I’m not sure when life first became a race.
Studies show that we begin absorbing our families stress and anxieties from the time we are born or even before. If that’s the case, I think I might have an inkling where this all began…
We went to a great one-man show on the weekend called Medicine. At one point in his excellent performance, he referenced his ego as my ‘stupid friend’.
It’s so true. Our egos are constructs we made long, long ago. Something we built piece-by-piece to help us cope with our families. And people, no matter how great your family was? I guarantee there were issues. We are, after all, human.
Thing is, like the QWERTY keyboard (which is based on manual typewriter functionality – uh, hello??) I have built my ego/personality as if The Rapture is about to happen any second. Why else this need for getting it done now?

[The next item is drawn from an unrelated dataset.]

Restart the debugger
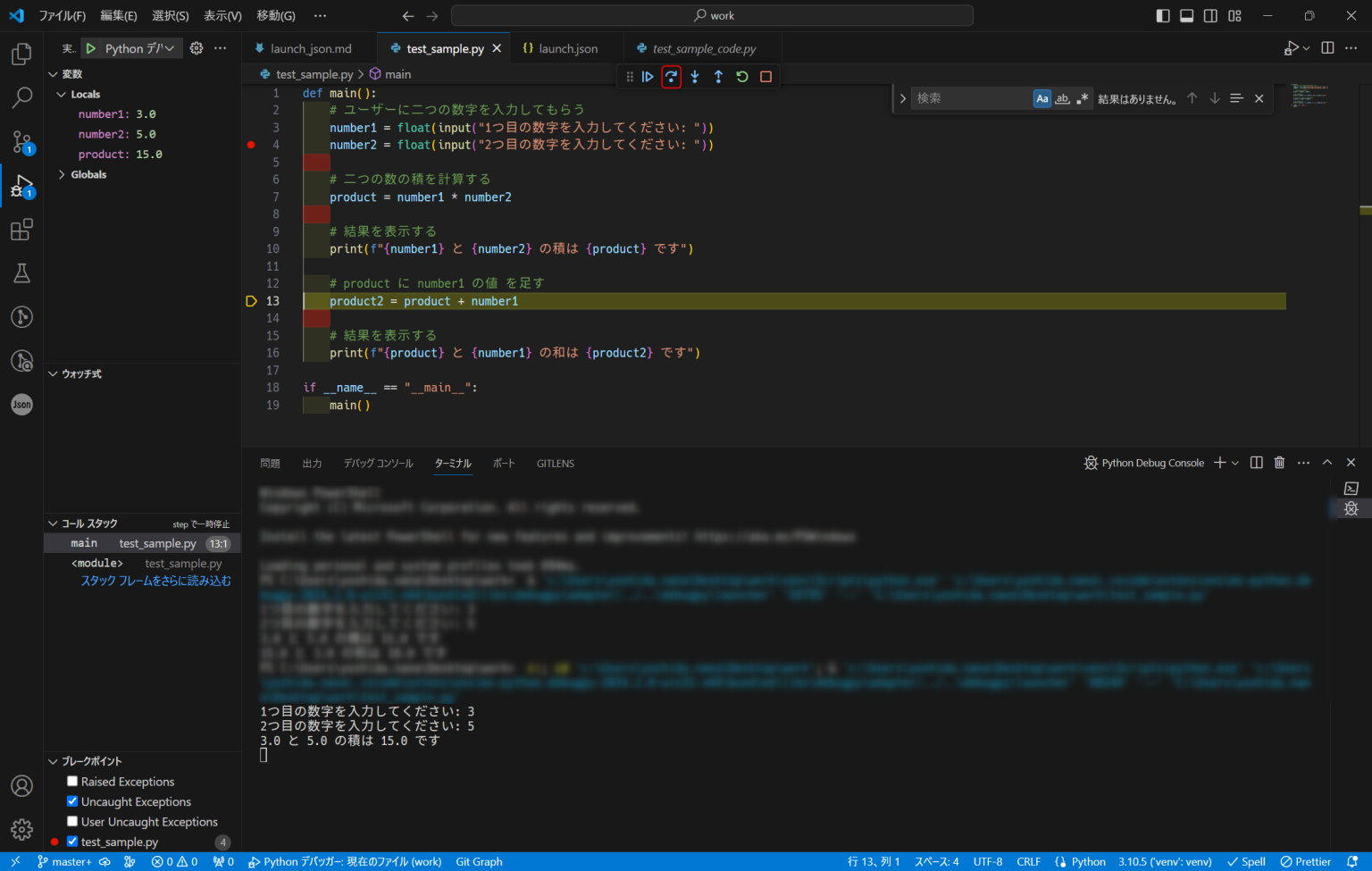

As an example: I am currently typing this while wearing a paper painting jumpsuit. I have Benjamin Moore Stone Harbour blobbed on my glasses and hands. The paint can is on the kitchen counter, the brush wrapped in Saran Wrap. Why? Well, it’s obvious isn’t it?
If I quickly paint the bedroom areas that can’t be covered in a roller, slide over to the computer, write this blog, answer my email and then quickly slide back to do the next chunk of painting, well, hell isn’t that efficient? In between the roller portions I can have my shower and my hair will dry as I paint the next coat. Answer more emails, whip up some soup and still meet a new friend for coffee at 3 pm.
Are you with me?
Well. I’m not.
Lately, I have been getting much better at going with the flow. I have been more relaxed and able to remember that there is enough time in each day. Reminding myself that there’s enough time for life to unfold as it needs to.
But there are days – like today – when I feel like I have to take that big sheet of life and snap it open. I simply can’t wait for a slow unfolding. Oh no. Gotta go!
After all, I am on a deadline.
Oh yeah. I forgot. It’s self-imposed. I decided I wanted this apartment painted before we left for Mexico in 11 days. Why?
Well. Why not?
Dead. Line. Hmm.
Have I ever mentioned I love writing? It can take me from that first panicky sentence, down to this last one; these last slowed-down thoughts where I find myself breathing more deeply again.
Ahhhh…think I’ll have a cup of tea.
Enjoy your life. There is always the exact right amount of time.
I can confirm that the sun is indeed glorious in Mexico. I think that the other side of the self-imposed deadline nightmare is the difficulty we have decompressing once we are in paradise. Perhaps you will address that subject once you get here. Adios.
Barb. Perhaps it is all about the issue of decompressing – no matter whether one is at home or traveling in Pardise.
It seems to me that it is all about learning how to turn off the endless chattering monkey-mind that insists on being amused at all costs. Is that the beast you are referring to?
I am quite sure this issue will come up in more than one blog post!
Meanwhile, I will recommend the book, Magical Journey by Katrina Kenison. Nothing overly profound, but a nice quiet wisdom about facing one’s fifties and the question of who to be/what to do/now, then & evermore.
Where in Mexico, Dearie?
Hey Sarah, Heading down on Feb 15th for two weeks in Puerto Escondido, followed by two weeks in Todos Santos. Can’t wait for that steady sunshine 🙂
Self-imposed deadlines… I recently suffered one of these torments in making a short film about the children’s workshops Sarah and I did in Mexico. The artificial deadline, coupled with no real understanding of the effort such a task would require (it turns out I’m terrible at estimating creative work) resulted in the anxiety and and disappointment of the work having to be delayed. Twice. In fact, it’s still not finished. But it doesn’t need to be yet.
You’re absolutely right – there is always the right amount of time. On the flipside though, things will take exactly how long they’ll take. 🙂
Ah Jason. I think we share some of the same compulsions 🙂
What I’m learning and constantly relearning (on a daily basis!) is to put my best effort in to something but to recognize that I also need to back off and let things be. It’s the backing off, that moment of knowing when to let something alone, that is always my biggest issue.
Oh dear. So many issues. So little time!
Or as a friend recently pointed out, I don’t need to hang the hotel sign that says Do Not Disturb. My sign needs to instead read, Already Disturbed!